Your goal = Each of the lines below must be restated exactly.

Available data =
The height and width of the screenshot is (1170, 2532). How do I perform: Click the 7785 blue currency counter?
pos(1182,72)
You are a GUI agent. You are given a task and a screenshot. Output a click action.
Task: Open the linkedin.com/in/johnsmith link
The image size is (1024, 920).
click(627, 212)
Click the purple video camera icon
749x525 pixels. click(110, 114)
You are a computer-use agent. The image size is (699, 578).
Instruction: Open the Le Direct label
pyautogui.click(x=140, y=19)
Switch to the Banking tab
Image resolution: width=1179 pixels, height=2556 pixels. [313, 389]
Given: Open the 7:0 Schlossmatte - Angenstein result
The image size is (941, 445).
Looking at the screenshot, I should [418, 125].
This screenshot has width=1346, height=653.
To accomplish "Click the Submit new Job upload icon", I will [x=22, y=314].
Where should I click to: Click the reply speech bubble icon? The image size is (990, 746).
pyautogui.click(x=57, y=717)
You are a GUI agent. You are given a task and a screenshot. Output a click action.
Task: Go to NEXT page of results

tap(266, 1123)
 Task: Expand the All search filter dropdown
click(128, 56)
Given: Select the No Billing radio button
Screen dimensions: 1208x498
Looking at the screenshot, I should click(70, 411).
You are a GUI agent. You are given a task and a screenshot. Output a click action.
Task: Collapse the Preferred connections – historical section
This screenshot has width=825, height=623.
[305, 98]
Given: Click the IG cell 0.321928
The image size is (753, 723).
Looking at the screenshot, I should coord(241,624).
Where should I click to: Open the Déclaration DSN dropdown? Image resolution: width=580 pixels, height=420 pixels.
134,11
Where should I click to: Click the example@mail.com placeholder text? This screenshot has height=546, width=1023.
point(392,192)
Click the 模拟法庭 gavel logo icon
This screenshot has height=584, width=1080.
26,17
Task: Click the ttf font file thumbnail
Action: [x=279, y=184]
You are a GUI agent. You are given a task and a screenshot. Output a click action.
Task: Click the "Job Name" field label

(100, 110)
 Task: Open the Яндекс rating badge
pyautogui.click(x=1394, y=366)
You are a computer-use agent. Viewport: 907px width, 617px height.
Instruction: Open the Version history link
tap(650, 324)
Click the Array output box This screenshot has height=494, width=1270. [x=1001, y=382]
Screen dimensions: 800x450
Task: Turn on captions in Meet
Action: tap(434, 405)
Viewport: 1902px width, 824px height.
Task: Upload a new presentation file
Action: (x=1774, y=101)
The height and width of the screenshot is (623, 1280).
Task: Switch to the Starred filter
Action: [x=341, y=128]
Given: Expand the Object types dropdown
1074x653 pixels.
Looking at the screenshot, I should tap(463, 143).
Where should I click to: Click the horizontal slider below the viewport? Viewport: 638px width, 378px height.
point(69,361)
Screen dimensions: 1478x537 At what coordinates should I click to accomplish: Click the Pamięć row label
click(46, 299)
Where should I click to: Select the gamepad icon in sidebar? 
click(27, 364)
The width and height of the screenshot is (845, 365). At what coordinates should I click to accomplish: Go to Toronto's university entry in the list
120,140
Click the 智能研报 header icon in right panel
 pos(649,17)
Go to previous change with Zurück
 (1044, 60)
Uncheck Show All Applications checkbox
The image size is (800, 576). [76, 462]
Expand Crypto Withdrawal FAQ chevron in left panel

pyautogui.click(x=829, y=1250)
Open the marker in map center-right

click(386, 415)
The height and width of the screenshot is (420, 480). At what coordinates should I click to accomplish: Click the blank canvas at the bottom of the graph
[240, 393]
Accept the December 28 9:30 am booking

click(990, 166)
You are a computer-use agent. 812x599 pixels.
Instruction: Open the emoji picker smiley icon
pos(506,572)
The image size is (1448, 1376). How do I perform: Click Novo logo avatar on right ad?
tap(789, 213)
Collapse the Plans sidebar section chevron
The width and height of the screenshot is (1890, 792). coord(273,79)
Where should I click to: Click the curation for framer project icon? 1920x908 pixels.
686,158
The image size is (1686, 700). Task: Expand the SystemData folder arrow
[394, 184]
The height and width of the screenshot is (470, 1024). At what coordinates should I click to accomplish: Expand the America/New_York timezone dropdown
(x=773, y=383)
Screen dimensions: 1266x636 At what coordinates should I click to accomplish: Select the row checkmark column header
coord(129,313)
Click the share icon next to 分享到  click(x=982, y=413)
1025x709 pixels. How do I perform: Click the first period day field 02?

Written solution =
The height and width of the screenshot is (1170, 2532). How do I perform: Click the 7785 blue currency counter?
pos(1182,72)
You are a GUI agent. You are given a task and a screenshot. Output a click action.
Task: Open the linkedin.com/in/johnsmith link
The image size is (1024, 920).
click(627, 212)
Click the purple video camera icon
749x525 pixels. click(110, 114)
You are a computer-use agent. The image size is (699, 578).
Instruction: Open the Le Direct label
pyautogui.click(x=140, y=19)
Switch to the Banking tab
Image resolution: width=1179 pixels, height=2556 pixels. [313, 389]
Given: Open the 7:0 Schlossmatte - Angenstein result
The image size is (941, 445).
Looking at the screenshot, I should [418, 125].
This screenshot has width=1346, height=653.
To accomplish "Click the Submit new Job upload icon", I will [x=22, y=314].
Where should I click to: Click the reply speech bubble icon? The image size is (990, 746).
pyautogui.click(x=57, y=717)
You are a GUI agent. You are given a task and a screenshot. Output a click action.
Task: Go to NEXT page of results

tap(266, 1123)
 Task: Expand the All search filter dropdown
click(128, 56)
Given: Select the No Billing radio button
Screen dimensions: 1208x498
Looking at the screenshot, I should click(70, 411).
You are a GUI agent. You are given a task and a screenshot. Output a click action.
Task: Collapse the Preferred connections – historical section
This screenshot has width=825, height=623.
[305, 98]
Given: Click the IG cell 0.321928
The image size is (753, 723).
Looking at the screenshot, I should coord(241,624).
Where should I click to: Open the Déclaration DSN dropdown? Image resolution: width=580 pixels, height=420 pixels.
134,11
Where should I click to: Click the example@mail.com placeholder text? This screenshot has height=546, width=1023.
point(392,192)
Click the 模拟法庭 gavel logo icon
This screenshot has height=584, width=1080.
26,17
Task: Click the ttf font file thumbnail
Action: [x=279, y=184]
You are a GUI agent. You are given a task and a screenshot. Output a click action.
Task: Click the "Job Name" field label

(100, 110)
 Task: Open the Яндекс rating badge
pyautogui.click(x=1394, y=366)
You are a computer-use agent. Viewport: 907px width, 617px height.
Instruction: Open the Version history link
tap(650, 324)
Click the Array output box This screenshot has height=494, width=1270. [x=1001, y=382]
Screen dimensions: 800x450
Task: Turn on captions in Meet
Action: tap(434, 405)
Viewport: 1902px width, 824px height.
Task: Upload a new presentation file
Action: (x=1774, y=101)
The height and width of the screenshot is (623, 1280).
Task: Switch to the Starred filter
Action: [x=341, y=128]
Given: Expand the Object types dropdown
1074x653 pixels.
Looking at the screenshot, I should tap(463, 143).
Where should I click to: Click the horizontal slider below the viewport? Viewport: 638px width, 378px height.
point(69,361)
Screen dimensions: 1478x537 At what coordinates should I click to accomplish: Click the Pamięć row label
click(46, 299)
Where should I click to: Select the gamepad icon in sidebar? 
click(27, 364)
The width and height of the screenshot is (845, 365). At what coordinates should I click to accomplish: Go to Toronto's university entry in the list
120,140
Click the 智能研报 header icon in right panel
 pos(649,17)
Go to previous change with Zurück
 (1044, 60)
Uncheck Show All Applications checkbox
The image size is (800, 576). [76, 462]
Expand Crypto Withdrawal FAQ chevron in left panel

pyautogui.click(x=829, y=1250)
Open the marker in map center-right

click(386, 415)
The height and width of the screenshot is (420, 480). At what coordinates should I click to accomplish: Click the blank canvas at the bottom of the graph
[240, 393]
Accept the December 28 9:30 am booking

click(990, 166)
You are a computer-use agent. 812x599 pixels.
Instruction: Open the emoji picker smiley icon
pos(506,572)
The image size is (1448, 1376). How do I perform: Click Novo logo avatar on right ad?
tap(789, 213)
Collapse the Plans sidebar section chevron
The width and height of the screenshot is (1890, 792). coord(273,79)
Where should I click to: Click the curation for framer project icon? 1920x908 pixels.
686,158
The image size is (1686, 700). Task: Expand the SystemData folder arrow
[394, 184]
The height and width of the screenshot is (470, 1024). At what coordinates should I click to accomplish: Expand the America/New_York timezone dropdown
(x=773, y=383)
Screen dimensions: 1266x636 At what coordinates should I click to accomplish: Select the row checkmark column header
coord(129,313)
Click the share icon next to 分享到  click(x=982, y=413)
1025x709 pixels. How do I perform: Click the first period day field 02?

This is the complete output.